# Text section
The Lang School is a private, nonprofit, K-12 school marketing itself as serving the needs of twice exceptional (2e) students located in New York City's Financial District. It was the first K-12 school to specialize in educating twice-exceptional (2e) students, though it later came to include (and currently does accept) a wider range of gifted students.

== Students ==
Twice exceptional students are identified as being gifted/talented ("G&T") and diagnosed with specific learning challenges, such as ADHD, dyslexia and other language-based learning disabilities, anxiety, high functioning autism, social communication disorder, or sensory processing challenges. These students are often unable to master curriculum to their potential in a traditional classroom; they are often labelled "lazy" and misunderstood by teachers, administrators, and peers.

==History==
The Lang School grew out of founder Micaela Bracamonte's dissatisfaction with the efficacy of NYC special education, gifted education, and public ICT programs in educating her two 2e sons, one of whom was already enrolled in a citywide gifted program with special education supports. It opened in September 2010 with two classes totaling 13 students. By its eighth year (2017), the school had five classes containing approximately 50 gifted and twice-exceptional students.

# Data for review
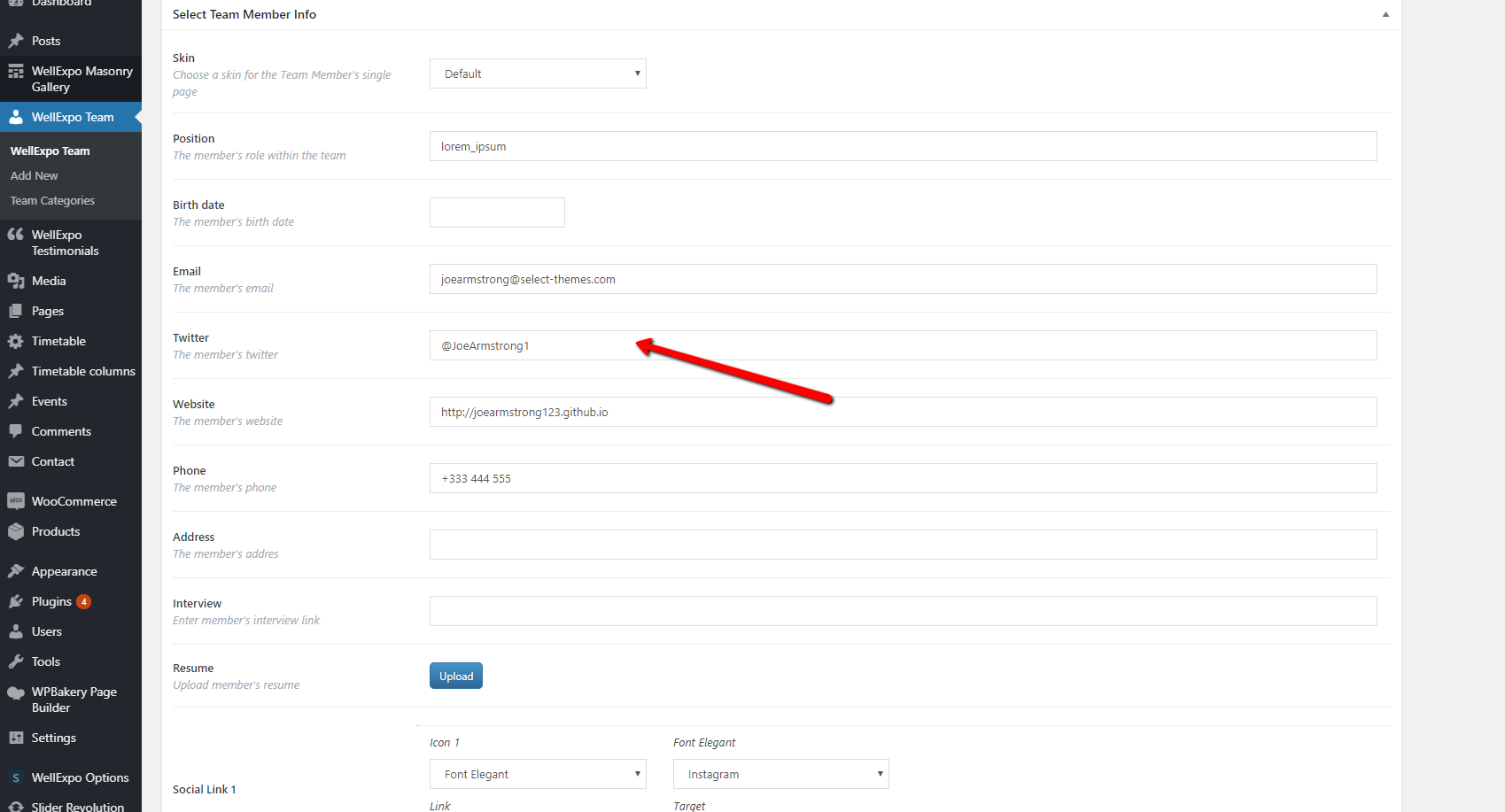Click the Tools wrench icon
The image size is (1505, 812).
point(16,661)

...

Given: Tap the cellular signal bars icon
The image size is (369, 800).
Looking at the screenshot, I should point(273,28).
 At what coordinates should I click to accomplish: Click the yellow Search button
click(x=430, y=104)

...

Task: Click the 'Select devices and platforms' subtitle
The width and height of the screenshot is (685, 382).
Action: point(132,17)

# Activity list
a) Using the text about the Lang School, say whether each statement agrees with it. Answer yes or no for each and quote the words that decide it.
(i) The school opened in September 2010 with 13 students.
(ii) The school now accepts only twice-exceptional students.
(iii) The founder had two sons.
b) According to the text about the Lang School, how many classes did the school have by 2017?
c) Go on with the text about the Lang School, starting after its last sentence.

# Task-by-task results
a)
(i) Yes: "It opened in September 2010 with two classes totaling 13 students."
(ii) No: "though it later came to include (and currently does accept) a wider range of gifted students."
(iii) Yes: "her two 2e sons"

b) Five classes.

c)
==Name==
The Lang School is named after Cyril Lang, the founder's tenth grade English teacher. Lang was a suburban Maryland public school teacher who, in 1979, taught what the local Board of Education deemed overly challenging material to his "ungifted" students, engaging them in Socratic debates about Machiavelli’s The Prince and Plato’s Republic, texts normally limited to 12th-grade Advanced Placement classes. Although the school where he was working threatened to fire him if he did not teach what was commonly considered 10th-grade material in more traditional ways, he persisted. “I made a premeditated, intellectual decision to continue teaching the way I had,” he said at the time. “There’s nothing wrong with the genetic makeup of these students. It’s the educational system that’s declining. We are bearing witness to the triumph of mediocrity.”